Chairman/Chief Executive of the National Drug Law Enforcement Agency, Brig.-Gen. Buba Marwa (retd.), on Wednesday, warned the National Assembly not to legalise the use of cannabis, popularly known as hemp, in Nigeria.
Marwa said drug abuse, particularly among the youth, is one of the major factors contributing to the agitations and unrests in the country.
The NDLEA boss stated this in his goodwill message at the opening session of a three-day Special Summit on National Security organised by the House of Representatives.
The House had in January proposed legalisation of cultivation and trading in cannabis for medical and cosmetic use, research purposes as well as revenue generation for Nigeria.
This is being proposed in the Cannabis Control Bill 2020, sponsored by Miriam Onuoha, which is awaiting second reading.
The legislation is titled, ‘A Bill for an Act to Regulate the Cultivation, Possession, Availability and Trade of Cannabis for Medical and Research Use, and Related Purposes.’
Cannabis cultivation and sale are presently prohibited in the country.
If the bill becomes law, hospitals and doctors will be allowed to prescribe doses of cannabis for treatment of patients, while pharmacies and stores will be allowed to sell the drug.
But the proposed law sets conditions for the cultivation, buying, selling and consumption of the drug.
Marwa warned that the move would reverse the progress so far recorded in the fight against drug abuse, warning that the present figure of 10.6 million Nigerians abusing cannabis is already frightening and enough to sound the alarm bell.

#### WORK TASK A
Rewrite the paragraph of the report on the cannabis bill that begins "The House had in January proposed" as a short list that keeps its main facts.
#### WORK TASK B
According to the report on the cannabis bill, who sponsored the Cannabis Control Bill 2020?
#### WORK TASK C
Carry the report on the cannabis bill forward from its final sentence with a few more paragraphs in the same style.
The material that comes after the report on the cannabis bill is not needed for any of this work.

#### DATA FOR ANALYSIS
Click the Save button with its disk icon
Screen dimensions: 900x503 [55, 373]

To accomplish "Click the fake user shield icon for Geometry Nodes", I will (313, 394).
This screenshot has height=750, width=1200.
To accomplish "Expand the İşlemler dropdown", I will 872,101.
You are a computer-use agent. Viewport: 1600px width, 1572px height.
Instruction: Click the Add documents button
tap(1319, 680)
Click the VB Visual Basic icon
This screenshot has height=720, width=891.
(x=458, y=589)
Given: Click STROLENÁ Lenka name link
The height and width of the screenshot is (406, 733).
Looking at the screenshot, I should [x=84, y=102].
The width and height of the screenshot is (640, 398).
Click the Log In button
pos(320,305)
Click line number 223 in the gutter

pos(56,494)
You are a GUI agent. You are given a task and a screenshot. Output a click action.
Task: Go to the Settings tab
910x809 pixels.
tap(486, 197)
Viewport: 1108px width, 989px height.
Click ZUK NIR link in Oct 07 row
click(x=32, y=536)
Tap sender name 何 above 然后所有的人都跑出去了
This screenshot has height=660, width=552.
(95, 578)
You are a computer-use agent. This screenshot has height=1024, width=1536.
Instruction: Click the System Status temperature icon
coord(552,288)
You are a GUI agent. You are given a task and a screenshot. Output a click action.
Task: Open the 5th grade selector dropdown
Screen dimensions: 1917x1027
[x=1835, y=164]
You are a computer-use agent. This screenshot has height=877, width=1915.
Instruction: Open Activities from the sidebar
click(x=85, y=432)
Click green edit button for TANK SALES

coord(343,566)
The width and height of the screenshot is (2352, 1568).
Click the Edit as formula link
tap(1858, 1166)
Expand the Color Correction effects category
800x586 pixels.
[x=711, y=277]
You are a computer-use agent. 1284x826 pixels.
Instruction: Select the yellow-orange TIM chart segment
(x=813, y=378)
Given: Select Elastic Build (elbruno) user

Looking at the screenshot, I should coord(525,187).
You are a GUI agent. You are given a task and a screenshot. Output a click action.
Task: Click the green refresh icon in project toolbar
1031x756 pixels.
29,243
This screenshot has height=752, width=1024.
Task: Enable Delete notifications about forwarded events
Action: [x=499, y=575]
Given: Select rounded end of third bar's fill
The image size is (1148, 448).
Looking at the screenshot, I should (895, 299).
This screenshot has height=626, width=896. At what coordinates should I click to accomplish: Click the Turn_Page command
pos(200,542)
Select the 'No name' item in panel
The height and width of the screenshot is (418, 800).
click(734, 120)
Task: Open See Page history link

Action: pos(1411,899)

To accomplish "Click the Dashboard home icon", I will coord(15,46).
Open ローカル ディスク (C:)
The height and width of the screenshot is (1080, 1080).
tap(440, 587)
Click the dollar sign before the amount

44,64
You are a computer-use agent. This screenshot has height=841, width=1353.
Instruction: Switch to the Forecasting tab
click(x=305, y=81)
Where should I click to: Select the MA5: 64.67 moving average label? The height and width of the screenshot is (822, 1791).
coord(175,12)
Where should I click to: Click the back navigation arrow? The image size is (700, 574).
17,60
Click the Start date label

#### OUTPUT A
In January, the House proposed legalizing the cultivation of and trade in cannabis for:
- medical use
- cosmetic use
- research
- revenue generation for Nigeria

#### OUTPUT B
Miriam Onuoha sponsored the bill.

#### OUTPUT C
He said in part, “Presently, there is no bigger national issue than the issue of insecurity in Nigeria. It is one of the big challenges, if not the biggest, threatening our dear country. Insecurity is today, a full-blown malady with many manifestations such as insurgency, banditry, kidnapping, murder, robbery, reprisal killing, name it.
“The persistence of the problem has forced on us the necessity to start to look at likely extraneous factors that might be sustaining the resistance from the criminal elements and in doing so, try to connect the dots. The permutations will lead to a list of probable causes, which will not exclude the use and abuse of illicit substances. In the final analysis, drug abuse is indeed one of the factors fuelling insecurity.
“The relationship between substance abuse and crime is a fact. What is clear is that no sane human being will rise against society to commit the kind of gross atrocities as we are witnessing in recent years, except such an individual has first hardened his heart with mind-altering substances. The use of drugs for perverted purposes is not a new phenomenon, neither is it something that just started in Nigeria. There are precedents in world history.”